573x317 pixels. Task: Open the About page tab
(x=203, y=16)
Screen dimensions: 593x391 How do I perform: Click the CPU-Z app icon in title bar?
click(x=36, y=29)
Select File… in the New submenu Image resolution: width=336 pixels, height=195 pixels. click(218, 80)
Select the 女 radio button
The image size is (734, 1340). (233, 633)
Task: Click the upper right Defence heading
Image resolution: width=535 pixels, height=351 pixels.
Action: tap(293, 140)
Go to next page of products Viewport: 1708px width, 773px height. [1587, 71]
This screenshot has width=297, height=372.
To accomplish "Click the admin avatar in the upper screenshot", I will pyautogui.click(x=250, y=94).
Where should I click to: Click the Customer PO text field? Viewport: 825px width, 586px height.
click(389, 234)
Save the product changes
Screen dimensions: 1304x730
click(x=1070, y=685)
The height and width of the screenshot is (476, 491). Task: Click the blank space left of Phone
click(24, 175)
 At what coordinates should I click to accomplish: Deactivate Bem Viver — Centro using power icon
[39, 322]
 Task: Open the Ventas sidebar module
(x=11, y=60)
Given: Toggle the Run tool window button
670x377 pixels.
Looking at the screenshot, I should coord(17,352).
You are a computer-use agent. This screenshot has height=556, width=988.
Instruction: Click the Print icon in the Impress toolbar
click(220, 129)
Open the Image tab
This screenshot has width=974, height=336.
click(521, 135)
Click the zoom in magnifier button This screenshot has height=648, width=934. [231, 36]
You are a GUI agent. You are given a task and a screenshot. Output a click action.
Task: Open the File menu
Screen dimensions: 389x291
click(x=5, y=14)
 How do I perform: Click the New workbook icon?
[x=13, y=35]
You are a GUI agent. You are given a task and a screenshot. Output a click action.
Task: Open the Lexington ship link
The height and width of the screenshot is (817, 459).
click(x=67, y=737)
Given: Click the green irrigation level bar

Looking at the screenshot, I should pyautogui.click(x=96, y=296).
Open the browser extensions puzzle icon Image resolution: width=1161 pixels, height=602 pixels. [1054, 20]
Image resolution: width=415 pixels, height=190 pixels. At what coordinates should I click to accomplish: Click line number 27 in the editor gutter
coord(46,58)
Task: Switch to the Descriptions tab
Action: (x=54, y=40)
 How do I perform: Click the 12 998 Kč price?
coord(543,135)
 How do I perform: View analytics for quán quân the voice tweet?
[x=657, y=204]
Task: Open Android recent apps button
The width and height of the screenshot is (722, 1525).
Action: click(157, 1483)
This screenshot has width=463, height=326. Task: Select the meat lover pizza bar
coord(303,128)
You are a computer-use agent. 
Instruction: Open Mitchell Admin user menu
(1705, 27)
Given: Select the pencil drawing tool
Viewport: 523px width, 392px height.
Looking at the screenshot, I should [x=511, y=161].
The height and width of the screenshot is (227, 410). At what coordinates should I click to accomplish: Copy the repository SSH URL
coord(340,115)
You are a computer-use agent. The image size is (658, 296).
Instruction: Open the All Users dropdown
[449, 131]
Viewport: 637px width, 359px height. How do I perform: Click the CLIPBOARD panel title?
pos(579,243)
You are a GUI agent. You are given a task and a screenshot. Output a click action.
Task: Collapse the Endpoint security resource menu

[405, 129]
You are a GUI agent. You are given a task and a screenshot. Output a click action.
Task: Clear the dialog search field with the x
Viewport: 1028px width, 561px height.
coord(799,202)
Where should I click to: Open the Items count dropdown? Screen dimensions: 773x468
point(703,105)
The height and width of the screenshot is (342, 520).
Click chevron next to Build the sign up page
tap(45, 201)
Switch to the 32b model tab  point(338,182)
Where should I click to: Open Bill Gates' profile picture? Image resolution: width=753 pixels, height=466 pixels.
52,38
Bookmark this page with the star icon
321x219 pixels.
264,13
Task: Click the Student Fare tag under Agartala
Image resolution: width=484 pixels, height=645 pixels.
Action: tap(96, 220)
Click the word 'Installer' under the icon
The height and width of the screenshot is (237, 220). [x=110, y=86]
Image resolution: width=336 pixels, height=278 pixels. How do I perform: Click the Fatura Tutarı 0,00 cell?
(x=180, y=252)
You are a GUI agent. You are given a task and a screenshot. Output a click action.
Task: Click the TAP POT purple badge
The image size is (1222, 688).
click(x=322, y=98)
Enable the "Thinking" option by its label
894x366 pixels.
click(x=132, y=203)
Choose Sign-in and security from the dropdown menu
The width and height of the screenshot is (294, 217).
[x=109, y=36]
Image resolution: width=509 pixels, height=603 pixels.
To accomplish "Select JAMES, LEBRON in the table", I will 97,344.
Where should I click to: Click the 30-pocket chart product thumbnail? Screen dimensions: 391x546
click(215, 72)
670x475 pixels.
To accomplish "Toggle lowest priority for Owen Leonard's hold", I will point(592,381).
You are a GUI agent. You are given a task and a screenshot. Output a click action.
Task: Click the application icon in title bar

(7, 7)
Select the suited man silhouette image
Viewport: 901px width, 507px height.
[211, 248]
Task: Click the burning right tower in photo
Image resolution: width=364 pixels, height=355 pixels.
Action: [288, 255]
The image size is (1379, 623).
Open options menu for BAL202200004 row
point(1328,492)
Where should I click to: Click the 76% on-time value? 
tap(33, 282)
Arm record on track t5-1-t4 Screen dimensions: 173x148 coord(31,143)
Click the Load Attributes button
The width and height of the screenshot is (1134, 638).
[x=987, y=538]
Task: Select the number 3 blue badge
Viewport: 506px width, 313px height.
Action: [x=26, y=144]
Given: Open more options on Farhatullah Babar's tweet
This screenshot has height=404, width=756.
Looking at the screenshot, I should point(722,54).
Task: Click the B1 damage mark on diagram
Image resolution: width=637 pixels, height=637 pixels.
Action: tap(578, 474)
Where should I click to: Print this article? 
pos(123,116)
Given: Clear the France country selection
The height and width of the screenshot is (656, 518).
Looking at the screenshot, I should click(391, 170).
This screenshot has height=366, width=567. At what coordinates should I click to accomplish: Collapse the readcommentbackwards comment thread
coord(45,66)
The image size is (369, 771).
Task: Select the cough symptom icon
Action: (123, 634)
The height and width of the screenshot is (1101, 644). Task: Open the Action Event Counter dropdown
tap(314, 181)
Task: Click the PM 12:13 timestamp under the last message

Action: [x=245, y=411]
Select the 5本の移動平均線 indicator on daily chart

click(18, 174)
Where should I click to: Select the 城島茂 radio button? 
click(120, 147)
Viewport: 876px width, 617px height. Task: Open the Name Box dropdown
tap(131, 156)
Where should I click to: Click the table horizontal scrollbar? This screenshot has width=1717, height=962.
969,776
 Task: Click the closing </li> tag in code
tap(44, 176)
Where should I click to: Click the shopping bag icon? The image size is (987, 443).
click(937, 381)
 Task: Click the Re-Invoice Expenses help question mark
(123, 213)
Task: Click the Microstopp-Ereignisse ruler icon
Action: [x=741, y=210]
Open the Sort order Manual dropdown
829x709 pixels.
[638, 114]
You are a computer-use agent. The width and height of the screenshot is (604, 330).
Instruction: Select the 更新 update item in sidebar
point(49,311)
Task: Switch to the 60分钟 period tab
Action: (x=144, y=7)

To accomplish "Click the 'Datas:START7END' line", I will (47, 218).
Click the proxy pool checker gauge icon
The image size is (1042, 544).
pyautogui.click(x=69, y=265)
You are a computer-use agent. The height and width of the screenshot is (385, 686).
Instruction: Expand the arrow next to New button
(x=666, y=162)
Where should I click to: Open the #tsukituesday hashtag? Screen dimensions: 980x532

Requirement -> Pull each line containing the word "upper" out of the data above.

Reply to the exercise ->
Task: Click the upper right Defence heading
To accomplish "Click the admin avatar in the upper screenshot", I will pyautogui.click(x=250, y=94).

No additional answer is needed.